Tackling the use of brachycephalic dogs in advertising and working with breeders and owners will be key to improving their welfare, a panel of vets agreed at BSAVA Congress yesterday (6 April).
But can these breeds ever be truly healthy? This question divided the panel, which comprised a diverse range of voices - from TV vet Emma Milne, who recently launched the campaign Vets Against Brachycephalism; to Nick Blayney, chair of the Kennel Club's Dog Health Group.
Jane Ludlow of the University of Cambridge, said there are healthy examples of these breeds; those that can self-whelp and have grade zero BOAS scores.
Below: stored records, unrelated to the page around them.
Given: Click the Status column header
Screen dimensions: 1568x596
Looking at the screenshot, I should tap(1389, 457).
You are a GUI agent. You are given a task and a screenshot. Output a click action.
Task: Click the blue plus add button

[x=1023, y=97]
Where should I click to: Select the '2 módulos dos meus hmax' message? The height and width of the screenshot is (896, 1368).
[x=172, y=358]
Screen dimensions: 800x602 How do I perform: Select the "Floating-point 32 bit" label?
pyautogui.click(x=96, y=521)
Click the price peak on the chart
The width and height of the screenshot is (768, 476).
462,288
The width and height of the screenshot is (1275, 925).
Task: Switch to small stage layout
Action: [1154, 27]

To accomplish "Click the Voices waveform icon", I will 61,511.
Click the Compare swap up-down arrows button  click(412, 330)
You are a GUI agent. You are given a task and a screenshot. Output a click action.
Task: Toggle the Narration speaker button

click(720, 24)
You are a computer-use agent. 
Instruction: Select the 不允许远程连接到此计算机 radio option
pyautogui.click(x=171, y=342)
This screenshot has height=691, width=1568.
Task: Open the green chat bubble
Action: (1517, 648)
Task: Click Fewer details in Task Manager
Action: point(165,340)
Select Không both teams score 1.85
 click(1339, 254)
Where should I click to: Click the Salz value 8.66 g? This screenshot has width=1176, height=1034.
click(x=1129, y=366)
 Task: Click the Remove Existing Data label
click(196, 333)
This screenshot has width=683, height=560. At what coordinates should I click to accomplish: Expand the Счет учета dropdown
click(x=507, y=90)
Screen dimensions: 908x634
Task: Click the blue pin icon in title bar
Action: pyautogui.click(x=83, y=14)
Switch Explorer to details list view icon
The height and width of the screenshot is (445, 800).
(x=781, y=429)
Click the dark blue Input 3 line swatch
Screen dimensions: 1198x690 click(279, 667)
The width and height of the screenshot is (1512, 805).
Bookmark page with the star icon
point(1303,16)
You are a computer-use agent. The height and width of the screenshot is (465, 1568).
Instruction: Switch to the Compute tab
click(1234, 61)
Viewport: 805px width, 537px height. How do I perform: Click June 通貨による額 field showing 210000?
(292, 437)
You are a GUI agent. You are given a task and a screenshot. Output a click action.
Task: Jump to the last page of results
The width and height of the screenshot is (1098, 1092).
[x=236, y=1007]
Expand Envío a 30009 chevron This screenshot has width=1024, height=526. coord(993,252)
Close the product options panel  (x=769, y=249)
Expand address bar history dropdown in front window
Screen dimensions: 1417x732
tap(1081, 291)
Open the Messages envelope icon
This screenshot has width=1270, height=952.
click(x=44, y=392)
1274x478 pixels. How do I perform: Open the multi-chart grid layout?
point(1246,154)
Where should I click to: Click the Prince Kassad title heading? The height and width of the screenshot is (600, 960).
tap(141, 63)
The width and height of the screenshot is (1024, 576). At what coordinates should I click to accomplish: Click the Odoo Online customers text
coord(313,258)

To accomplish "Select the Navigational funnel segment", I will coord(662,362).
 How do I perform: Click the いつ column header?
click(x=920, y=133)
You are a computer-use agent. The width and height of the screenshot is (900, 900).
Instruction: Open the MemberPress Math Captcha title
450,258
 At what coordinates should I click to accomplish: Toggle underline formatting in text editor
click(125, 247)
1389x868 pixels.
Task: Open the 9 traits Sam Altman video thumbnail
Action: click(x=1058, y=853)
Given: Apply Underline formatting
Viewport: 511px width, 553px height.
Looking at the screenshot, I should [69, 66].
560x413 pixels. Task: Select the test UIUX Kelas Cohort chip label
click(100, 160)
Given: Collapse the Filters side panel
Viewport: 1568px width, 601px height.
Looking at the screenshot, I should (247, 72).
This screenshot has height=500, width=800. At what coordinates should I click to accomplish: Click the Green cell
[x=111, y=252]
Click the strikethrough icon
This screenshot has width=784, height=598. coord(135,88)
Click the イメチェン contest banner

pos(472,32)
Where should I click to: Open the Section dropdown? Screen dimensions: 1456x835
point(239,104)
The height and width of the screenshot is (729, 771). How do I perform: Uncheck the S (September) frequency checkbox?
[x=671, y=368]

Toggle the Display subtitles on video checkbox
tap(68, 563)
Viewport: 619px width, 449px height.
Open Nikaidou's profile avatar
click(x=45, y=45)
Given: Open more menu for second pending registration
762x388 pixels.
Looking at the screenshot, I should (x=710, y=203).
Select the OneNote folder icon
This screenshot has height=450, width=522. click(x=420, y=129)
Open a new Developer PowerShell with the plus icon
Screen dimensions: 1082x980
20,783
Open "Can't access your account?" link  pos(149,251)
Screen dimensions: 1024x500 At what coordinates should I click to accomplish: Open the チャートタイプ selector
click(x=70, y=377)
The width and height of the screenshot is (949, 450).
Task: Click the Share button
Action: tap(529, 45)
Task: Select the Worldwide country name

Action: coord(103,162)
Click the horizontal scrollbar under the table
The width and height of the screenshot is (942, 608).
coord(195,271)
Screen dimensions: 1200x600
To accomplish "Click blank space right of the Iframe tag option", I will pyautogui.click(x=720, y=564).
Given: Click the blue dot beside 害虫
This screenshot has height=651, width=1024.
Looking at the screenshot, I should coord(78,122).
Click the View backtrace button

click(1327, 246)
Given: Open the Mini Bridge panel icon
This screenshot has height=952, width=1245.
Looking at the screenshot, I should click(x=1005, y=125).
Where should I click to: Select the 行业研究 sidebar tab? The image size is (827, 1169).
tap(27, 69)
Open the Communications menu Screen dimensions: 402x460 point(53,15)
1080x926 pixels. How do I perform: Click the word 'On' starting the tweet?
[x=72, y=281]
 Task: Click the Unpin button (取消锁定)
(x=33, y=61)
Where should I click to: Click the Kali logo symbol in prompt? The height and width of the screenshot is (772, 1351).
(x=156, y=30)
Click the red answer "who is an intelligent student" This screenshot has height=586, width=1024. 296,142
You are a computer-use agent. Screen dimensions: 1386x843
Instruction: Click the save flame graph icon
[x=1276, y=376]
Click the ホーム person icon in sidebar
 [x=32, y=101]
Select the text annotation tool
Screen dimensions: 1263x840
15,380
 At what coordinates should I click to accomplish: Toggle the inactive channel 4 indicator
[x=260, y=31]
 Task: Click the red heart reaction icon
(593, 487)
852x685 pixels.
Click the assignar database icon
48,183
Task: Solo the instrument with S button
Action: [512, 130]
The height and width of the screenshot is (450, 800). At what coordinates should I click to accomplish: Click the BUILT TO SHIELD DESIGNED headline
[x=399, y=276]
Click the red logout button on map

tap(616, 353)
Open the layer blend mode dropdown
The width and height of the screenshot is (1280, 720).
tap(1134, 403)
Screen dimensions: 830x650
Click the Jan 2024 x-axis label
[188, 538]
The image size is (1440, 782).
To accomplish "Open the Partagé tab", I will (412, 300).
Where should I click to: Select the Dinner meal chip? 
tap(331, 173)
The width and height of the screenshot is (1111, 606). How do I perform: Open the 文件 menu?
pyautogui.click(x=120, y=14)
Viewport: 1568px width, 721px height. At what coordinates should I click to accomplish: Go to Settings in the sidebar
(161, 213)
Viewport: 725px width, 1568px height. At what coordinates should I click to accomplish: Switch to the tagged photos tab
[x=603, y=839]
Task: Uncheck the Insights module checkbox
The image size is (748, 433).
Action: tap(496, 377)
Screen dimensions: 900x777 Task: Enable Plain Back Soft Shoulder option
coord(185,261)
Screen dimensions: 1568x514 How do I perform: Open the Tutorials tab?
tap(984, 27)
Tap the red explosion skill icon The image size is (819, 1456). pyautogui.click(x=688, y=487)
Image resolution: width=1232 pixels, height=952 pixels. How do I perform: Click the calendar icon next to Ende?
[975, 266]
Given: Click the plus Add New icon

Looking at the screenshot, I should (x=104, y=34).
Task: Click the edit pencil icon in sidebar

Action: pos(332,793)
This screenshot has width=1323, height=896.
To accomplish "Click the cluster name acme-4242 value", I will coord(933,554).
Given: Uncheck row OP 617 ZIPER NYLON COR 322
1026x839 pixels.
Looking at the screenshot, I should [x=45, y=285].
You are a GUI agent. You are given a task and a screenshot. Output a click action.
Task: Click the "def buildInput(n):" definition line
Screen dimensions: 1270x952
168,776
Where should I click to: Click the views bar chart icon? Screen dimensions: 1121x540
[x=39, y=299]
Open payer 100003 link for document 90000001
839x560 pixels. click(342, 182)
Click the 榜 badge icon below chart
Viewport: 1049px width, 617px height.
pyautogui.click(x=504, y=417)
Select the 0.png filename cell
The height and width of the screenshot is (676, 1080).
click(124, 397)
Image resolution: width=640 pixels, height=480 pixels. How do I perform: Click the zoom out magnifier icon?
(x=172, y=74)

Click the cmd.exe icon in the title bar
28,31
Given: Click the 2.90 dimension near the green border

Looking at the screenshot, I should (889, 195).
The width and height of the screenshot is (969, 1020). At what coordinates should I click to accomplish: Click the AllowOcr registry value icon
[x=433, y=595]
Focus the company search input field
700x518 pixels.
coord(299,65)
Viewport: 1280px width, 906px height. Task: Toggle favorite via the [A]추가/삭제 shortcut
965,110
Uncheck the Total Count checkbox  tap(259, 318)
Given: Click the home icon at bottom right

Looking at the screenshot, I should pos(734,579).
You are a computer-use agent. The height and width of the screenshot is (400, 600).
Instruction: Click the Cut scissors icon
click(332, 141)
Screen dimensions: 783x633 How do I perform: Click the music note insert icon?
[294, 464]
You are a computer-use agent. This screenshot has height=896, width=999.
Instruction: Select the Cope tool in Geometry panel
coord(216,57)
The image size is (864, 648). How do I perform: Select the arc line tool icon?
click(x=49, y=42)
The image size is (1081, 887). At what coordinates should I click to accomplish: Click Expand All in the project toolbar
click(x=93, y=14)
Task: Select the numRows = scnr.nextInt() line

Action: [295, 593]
However, there are lots of problems "that we should not ignore". There are also highly brachycephalic breeds such as the griffon bruxellois that we know little about from a disease perspective compared to the 'high profile' breeds.
Comparing photos of wild canids and brachycephalic dogs, Emma Milne said it is "indefensible" that humans have selectively bred in these extreme traits. She stated that she does not believe these breeds can be healthy and called for an end to human "obsession" with appearance over health.
"I'm tired of hearing that there are some that can breathe, some that are grade zero," she added. "They should all be grade zero. Why have we become so habituated that we accept this is 'normal for the breed'?…
"We almost certainly can make healthier brachycephalics, but they are still brachycephalics."
Ludlow, however, urged vets to be cautious in the way they speak to owners and breeders about this issue.
"I think we need to be a little bit wary of alienating these clients," she explained. "We don't want to be in a position where these dogs don't come into the practice because they see vets as the enemy."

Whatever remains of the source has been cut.